How generous was the Fed in the pandemic era?

Consider that in the 612 months of mortgage data tracked by Freddie Mac since 1972, home loans have been cheaper than inflation just 55 times — or 9%. And 22 of those oddities occurred in an unprecedented 22-month-run that ended in January.

In this recent period of gift-giving by the central bank — April 2021 through January 2023 — mortgages averaged 4.4% while inflation ran 6.9%, a stunning 2.5-point discount.

The only other time anything like this occurred was the 20-month streak that ended in July 1975. That era’s economic turmoil, highlighted by an Arab oil embargo, had mortgage rates averaging 9.1% vs. 10.6% inflation — and that was only a 1.5-point discount.

Ponder what history tells us about the premium that mortgage rates usually run ABOVE inflation …

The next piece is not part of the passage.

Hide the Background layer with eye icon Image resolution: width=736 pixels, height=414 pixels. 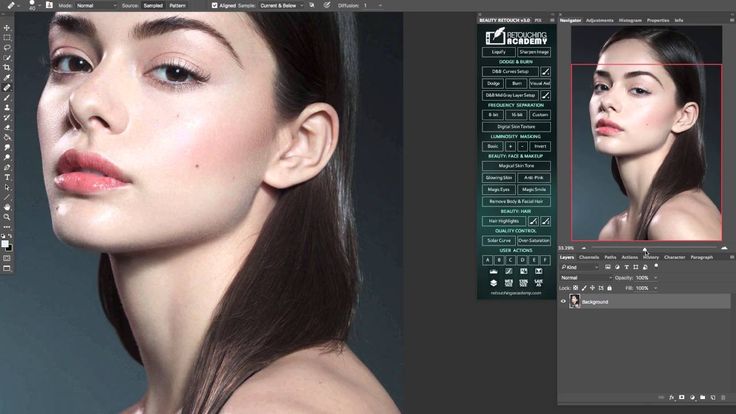tap(563, 301)
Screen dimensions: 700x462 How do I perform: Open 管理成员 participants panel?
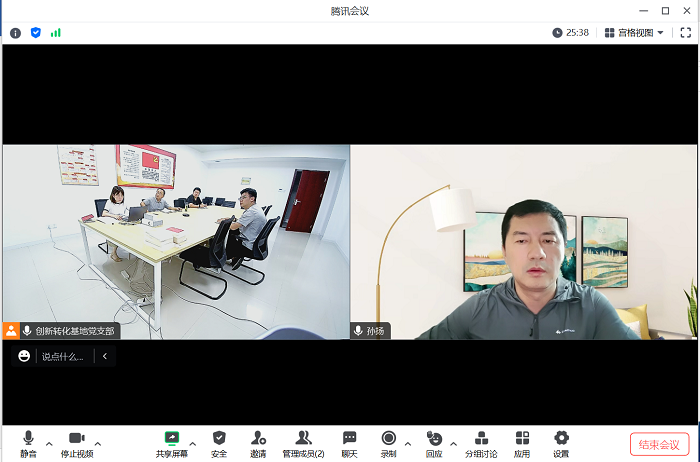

The 1970s* >> 8.9% mortgages vs. 7.3% inflation — 1.6-point premium. Slow-growth “stagflation” throttled the U.S. economy. (*Data starts in 1971.)

The 1980s >> 12.7% mortgages vs. 5.6% inflation — 7.1-point premium. The Fed choked off inflation with pumped-up interest rates.

The 1990s >> 8.1% mortgages vs. 3% inflation — 5.1-point premium. Borrowers suffered after the mortgage-making savings and loans collapsed.

The 2000s >> 6.3% mortgages vs. 2.6% inflation — 3.7-point premium. Lenders were more focused on volume, not loan quality. Bad idea!

The 2010s >> 4.1% mortgages vs. 1.8% inflation — 2.3-point premium. A return to conservative lending after the bubble burst into the Great Recession.

Bottom line

So what should 2023’s mortgage rates be if the economy is returning to a post-pandemic normal with inflation slowly retreating to near the Fed’s 2% targets?

Let’s take the 2010s as representative of the modern mortgage market. Its average 2.3-point premium would translate March’s 5% inflation rate to a 7.3% loan rate. So March’s 6.5% average 30-year rate seems like a bargain.

And current rates also seem like a good deal when pondering what mortgage rates have previously been when U.S. inflation was exactly 5% like it was in March.

In December 1976, 5% inflation came with 8.8% mortgages. October 1982 was at 14.6%, April 1989 at 11.1%, May 1991 at 9.5%, and September 2008 at 6%.